My pure C implementation of C2 is moving forward slowly (at
https://github.com/lerno/titanos - look at the development branch). It's using LLVM exclusively (no C gen).
I'm focusing on the areas where C2C is weak today, so that would both be LLVM and constant folding.
The compiler uses BigInt for integer constants (and really should do the same for floats, but right now it doesn't). I recently worked on the implicit casts and in order to make sense out of it I've changed a bit from C's implicit casting, mostly following Zig.
To recap C's casting rules:
- with two operands where at least one is float, upgrade everything to the biggest float (float -> double -> long double)
- if no float is found, int conversion resumes.
- If both types are signed or both types are unsigned: promote to the largest of the (eg short -> int -> long etc) (unsigned short -> unsigned int -> unsigned long etc)

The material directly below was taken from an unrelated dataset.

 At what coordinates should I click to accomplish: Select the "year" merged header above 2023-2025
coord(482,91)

- If they have different sign and the signed version can represent represent all numbers of the unsigned (e.g. u16 - i32), promote to the signed version.
- If it's not possible to represent it, promote to the unsigned version of the type. (e.g. u32 - i32 => u32, u64 - i32 => u64)

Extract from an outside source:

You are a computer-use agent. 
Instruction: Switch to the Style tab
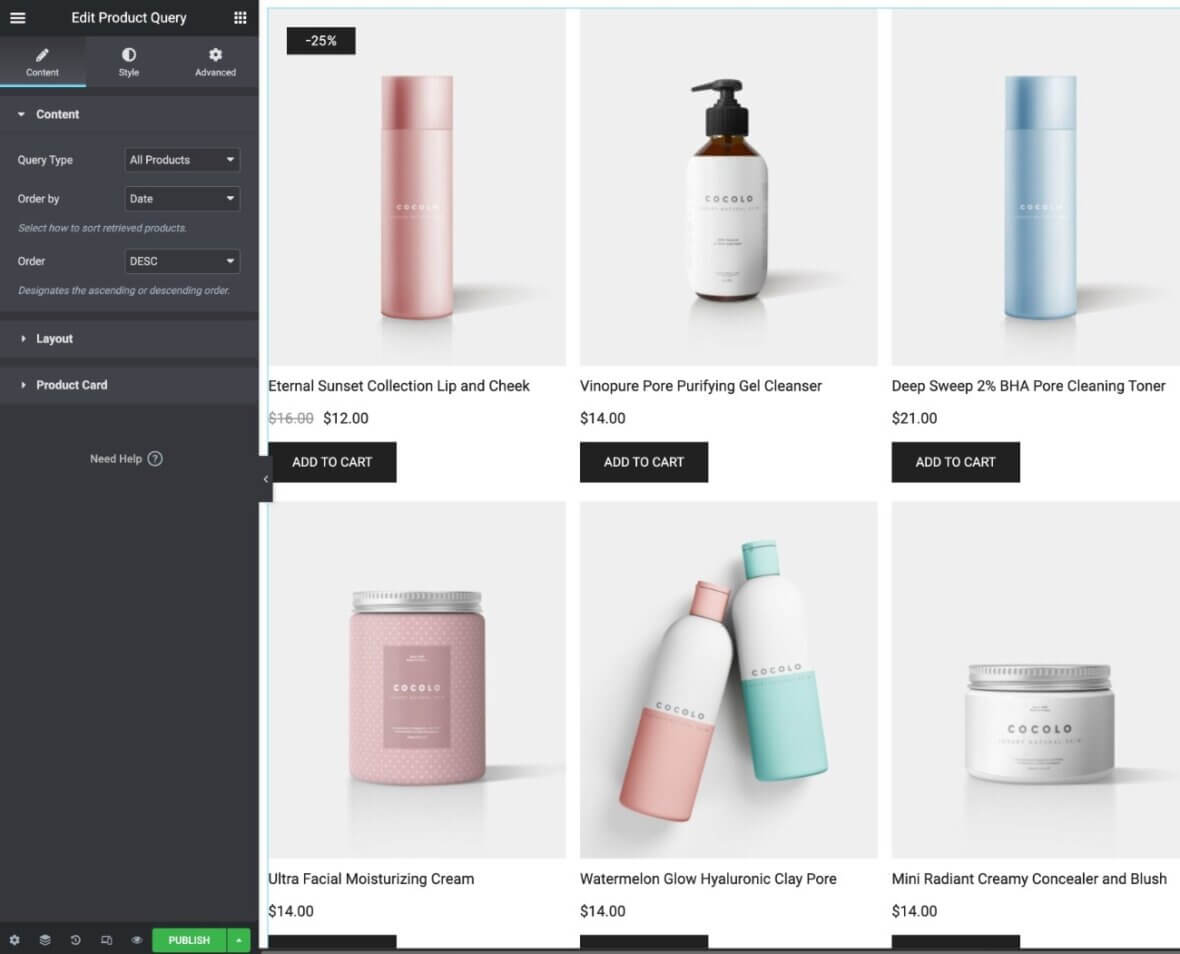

For constant folding I've followed these rules instead:
- Float conversion as with C
- Folding an operation with bigint and bit limited int will convert the bigint to that bit size. If it's not possible to convert the constant, a compile time error will occur. E.g. const i8 c = 1; const i32 d = c + 200; is illegal since 200 cannot be converted to i8 without loss.
- If two non bigints are folded, it's converted to the biggest type (like in C), for signed / unsigned conversion: if the unsigned constant may be contained in the signed type, then the conversion is valid, otherwise it is a compile time error. (e.g. cast<u8>(200) + cast<i8>(1) is a compile time error)

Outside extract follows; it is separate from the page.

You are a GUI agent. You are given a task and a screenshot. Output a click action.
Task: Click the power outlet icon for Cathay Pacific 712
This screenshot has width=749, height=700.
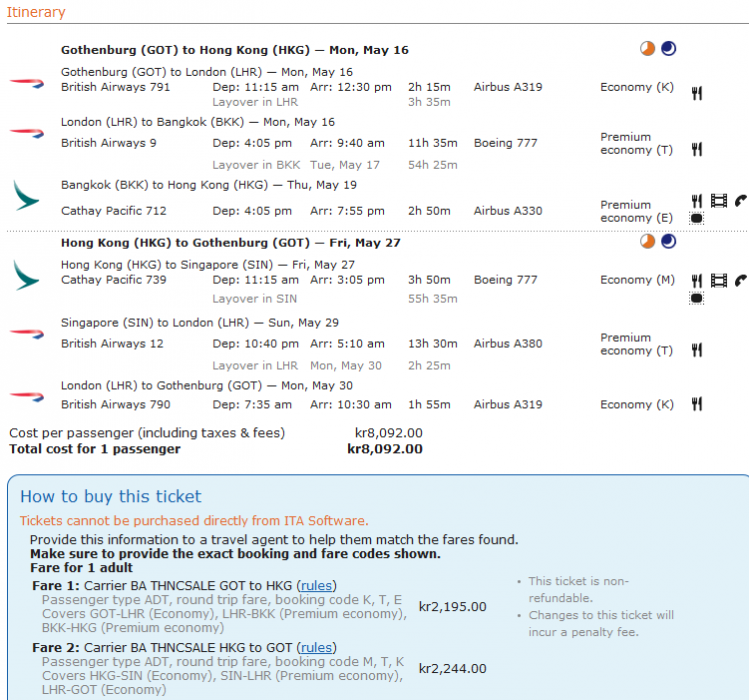tap(697, 218)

- In addition, constant overflow is a compile time error. So cast<u8>(200) + cast<u8>(100) would be a compile time error as 300 does not fit in u8.
In order to make unsigned <=> signed conversions I'm thinking of some very simple lossy conversion, like
i8 a = -1;
u8 b = @ucast(a); // Bitcast of a
a = @scast(b); // Bitcast of b
Maybe even add a special assignment like (placeholder syntax!):
b u= a; // same as b = @ucast(a)
if (b u== a) ...; // same as if (b == @ucast(a)) ...
a s= b; // same as a = @scast(a)
if (b s== a) ...; // same as if (@scast(b) == a) ...